Segment Start: DATA SUPPLIED

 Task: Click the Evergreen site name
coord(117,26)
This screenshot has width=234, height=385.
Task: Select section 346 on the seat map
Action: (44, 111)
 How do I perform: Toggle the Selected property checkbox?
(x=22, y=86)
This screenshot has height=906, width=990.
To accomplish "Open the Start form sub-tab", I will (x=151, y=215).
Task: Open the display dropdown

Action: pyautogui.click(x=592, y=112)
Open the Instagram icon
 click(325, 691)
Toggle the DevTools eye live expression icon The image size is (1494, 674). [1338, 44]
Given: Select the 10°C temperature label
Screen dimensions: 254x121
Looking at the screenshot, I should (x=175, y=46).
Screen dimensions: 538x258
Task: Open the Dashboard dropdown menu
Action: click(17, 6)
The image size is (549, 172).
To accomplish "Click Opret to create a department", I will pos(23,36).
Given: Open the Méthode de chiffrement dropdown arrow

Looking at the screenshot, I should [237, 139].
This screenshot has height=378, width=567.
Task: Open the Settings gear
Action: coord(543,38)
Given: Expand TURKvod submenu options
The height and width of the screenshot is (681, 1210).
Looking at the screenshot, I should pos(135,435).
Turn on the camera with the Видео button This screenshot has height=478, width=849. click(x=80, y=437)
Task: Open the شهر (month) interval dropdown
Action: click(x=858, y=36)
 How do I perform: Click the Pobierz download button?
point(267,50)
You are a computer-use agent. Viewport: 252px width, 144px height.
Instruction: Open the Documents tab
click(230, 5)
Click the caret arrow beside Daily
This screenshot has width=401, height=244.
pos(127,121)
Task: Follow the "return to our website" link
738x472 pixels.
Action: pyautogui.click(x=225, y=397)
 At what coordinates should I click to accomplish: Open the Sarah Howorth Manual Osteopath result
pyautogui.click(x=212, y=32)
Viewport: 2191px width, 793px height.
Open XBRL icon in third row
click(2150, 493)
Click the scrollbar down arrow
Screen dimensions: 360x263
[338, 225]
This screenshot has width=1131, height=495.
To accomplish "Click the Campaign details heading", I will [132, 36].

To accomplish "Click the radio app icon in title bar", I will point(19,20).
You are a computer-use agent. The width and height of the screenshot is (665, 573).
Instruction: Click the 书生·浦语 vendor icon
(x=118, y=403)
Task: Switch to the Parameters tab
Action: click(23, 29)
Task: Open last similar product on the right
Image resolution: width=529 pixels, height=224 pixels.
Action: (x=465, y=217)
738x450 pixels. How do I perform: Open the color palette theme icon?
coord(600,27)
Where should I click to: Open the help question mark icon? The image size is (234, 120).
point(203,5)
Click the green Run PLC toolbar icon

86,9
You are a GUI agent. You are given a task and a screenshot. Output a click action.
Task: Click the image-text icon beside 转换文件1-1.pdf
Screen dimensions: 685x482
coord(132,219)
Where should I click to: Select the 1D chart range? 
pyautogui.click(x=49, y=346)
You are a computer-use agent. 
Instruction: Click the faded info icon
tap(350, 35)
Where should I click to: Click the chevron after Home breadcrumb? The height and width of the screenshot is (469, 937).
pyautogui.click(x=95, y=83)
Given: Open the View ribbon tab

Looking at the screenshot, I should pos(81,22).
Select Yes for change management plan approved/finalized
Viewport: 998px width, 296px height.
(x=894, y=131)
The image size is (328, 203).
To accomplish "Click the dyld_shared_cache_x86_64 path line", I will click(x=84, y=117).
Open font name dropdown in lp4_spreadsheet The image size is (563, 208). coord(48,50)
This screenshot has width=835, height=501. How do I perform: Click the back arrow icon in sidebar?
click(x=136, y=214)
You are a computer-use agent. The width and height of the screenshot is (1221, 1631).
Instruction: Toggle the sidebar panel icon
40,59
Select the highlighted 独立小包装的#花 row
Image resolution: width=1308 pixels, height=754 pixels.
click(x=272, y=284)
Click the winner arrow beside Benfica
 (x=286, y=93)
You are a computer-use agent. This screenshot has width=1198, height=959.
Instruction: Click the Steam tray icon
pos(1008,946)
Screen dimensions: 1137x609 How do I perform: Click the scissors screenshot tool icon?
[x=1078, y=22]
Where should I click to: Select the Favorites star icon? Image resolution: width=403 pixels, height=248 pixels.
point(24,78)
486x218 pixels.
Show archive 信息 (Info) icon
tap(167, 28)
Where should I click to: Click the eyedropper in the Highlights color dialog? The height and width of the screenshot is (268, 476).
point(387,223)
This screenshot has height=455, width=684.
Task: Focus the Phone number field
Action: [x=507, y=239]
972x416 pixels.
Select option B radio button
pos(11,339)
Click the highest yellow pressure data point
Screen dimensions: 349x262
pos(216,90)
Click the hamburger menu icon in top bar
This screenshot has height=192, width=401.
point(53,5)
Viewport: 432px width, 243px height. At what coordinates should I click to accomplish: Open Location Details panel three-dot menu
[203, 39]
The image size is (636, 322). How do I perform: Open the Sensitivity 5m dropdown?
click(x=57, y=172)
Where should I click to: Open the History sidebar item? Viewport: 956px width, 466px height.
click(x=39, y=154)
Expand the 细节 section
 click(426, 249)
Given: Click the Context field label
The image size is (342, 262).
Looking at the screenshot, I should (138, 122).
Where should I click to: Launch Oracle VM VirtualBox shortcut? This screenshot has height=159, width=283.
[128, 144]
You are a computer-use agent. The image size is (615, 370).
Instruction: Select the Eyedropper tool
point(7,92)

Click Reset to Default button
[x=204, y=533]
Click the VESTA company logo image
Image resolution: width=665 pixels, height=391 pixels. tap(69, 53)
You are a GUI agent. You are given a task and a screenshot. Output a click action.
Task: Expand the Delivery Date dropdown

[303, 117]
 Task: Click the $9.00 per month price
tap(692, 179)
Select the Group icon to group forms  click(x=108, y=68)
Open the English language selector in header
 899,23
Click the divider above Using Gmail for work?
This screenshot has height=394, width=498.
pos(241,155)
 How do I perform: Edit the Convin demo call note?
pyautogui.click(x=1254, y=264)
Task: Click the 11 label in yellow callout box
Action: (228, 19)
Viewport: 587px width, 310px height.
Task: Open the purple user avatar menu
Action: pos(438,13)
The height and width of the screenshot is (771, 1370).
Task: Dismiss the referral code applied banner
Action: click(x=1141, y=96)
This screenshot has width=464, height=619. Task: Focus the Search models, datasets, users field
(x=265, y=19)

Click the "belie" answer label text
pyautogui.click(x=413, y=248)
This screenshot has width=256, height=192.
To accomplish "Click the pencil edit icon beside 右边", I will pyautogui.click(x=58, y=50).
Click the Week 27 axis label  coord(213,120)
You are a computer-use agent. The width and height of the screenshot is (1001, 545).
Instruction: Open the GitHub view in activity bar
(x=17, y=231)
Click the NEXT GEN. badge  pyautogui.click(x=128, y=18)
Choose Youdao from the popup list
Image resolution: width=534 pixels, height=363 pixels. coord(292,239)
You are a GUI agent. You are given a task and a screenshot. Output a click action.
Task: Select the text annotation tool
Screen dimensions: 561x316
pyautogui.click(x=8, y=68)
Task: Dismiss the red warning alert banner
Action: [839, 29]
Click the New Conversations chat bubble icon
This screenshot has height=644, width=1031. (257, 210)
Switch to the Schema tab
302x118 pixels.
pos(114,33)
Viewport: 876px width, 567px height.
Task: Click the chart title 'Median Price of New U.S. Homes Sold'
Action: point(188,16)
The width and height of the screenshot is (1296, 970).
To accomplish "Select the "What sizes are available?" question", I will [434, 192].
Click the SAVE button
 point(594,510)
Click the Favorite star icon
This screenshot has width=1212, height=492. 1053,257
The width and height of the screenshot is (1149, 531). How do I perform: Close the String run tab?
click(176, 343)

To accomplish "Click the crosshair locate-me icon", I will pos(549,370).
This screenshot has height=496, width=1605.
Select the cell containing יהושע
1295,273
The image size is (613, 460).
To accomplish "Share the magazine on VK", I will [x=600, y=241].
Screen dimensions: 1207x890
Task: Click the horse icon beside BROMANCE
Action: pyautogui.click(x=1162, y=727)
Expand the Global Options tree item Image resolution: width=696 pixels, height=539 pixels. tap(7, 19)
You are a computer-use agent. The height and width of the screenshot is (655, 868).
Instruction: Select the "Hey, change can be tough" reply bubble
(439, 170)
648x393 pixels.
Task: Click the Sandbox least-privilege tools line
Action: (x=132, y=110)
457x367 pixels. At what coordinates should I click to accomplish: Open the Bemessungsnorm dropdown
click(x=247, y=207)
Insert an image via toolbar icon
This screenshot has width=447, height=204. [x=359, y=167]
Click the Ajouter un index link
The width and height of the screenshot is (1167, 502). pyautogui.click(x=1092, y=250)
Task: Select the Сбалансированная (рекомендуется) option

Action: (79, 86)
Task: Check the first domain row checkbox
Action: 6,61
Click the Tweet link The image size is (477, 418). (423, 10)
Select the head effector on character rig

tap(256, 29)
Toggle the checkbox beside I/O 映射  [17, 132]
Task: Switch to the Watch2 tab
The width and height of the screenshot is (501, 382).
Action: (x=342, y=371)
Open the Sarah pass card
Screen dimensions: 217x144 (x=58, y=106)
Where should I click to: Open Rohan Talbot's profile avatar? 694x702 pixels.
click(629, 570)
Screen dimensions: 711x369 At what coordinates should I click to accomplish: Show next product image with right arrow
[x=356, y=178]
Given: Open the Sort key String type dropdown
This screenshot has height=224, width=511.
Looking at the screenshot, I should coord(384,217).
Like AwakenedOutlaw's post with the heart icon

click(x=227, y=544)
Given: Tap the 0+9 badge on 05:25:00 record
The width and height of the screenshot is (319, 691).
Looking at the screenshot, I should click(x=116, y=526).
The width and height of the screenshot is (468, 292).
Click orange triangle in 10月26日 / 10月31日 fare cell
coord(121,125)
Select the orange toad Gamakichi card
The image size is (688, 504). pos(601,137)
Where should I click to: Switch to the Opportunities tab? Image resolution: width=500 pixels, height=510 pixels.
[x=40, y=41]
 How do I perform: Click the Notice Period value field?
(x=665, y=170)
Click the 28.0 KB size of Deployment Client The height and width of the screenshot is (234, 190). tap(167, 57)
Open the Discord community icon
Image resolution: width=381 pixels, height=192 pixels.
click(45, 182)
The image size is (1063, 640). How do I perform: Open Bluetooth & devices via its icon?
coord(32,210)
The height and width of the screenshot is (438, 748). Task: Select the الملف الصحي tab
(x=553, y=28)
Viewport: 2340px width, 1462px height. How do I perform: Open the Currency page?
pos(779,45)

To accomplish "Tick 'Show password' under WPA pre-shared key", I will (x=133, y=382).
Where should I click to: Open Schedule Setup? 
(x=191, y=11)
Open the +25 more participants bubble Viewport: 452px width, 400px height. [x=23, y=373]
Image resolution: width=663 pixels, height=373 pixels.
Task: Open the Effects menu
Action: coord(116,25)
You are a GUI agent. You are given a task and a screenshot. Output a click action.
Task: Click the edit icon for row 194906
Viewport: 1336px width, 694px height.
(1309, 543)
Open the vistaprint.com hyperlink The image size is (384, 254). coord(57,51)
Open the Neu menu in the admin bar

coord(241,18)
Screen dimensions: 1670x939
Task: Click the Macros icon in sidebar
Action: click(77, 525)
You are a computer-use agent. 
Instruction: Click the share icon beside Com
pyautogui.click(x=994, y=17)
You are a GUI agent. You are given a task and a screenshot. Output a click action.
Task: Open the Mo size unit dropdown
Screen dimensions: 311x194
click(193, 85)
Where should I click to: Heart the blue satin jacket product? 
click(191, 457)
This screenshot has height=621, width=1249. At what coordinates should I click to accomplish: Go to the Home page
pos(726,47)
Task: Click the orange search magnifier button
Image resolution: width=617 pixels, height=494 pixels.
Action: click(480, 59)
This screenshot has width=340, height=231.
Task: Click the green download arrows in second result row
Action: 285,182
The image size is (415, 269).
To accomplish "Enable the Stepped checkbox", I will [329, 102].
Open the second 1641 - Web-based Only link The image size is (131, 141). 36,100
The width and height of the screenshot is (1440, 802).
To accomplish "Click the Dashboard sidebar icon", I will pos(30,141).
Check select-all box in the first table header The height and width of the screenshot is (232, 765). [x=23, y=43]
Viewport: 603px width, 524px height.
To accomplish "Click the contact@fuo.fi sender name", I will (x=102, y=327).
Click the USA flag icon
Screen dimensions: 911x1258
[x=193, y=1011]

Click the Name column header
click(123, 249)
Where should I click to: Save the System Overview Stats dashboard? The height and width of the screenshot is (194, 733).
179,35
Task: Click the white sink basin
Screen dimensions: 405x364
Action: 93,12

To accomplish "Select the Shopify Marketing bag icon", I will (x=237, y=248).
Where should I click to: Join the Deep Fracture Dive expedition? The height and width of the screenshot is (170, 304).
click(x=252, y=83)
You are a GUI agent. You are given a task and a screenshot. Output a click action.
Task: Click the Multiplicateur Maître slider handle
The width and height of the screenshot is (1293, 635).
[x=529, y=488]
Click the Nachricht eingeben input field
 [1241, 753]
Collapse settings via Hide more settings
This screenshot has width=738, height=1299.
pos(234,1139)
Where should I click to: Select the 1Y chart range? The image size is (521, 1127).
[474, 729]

Segment End: DATA SUPPLIED

-- WHAT THIS TASK INVOLVES --
Of all the entries above, retype exactly the lines from the line with "Task: Click the orange" to the line with "The width and height of the screenshot is (1440, 802).", both included, and no others.

-- RESPONSE TO THE TASK --
Task: Click the orange search magnifier button
Image resolution: width=617 pixels, height=494 pixels.
Action: click(480, 59)
This screenshot has width=340, height=231.
Task: Click the green download arrows in second result row
Action: 285,182
The image size is (415, 269).
To accomplish "Enable the Stepped checkbox", I will [329, 102].
Open the second 1641 - Web-based Only link The image size is (131, 141). 36,100
The width and height of the screenshot is (1440, 802).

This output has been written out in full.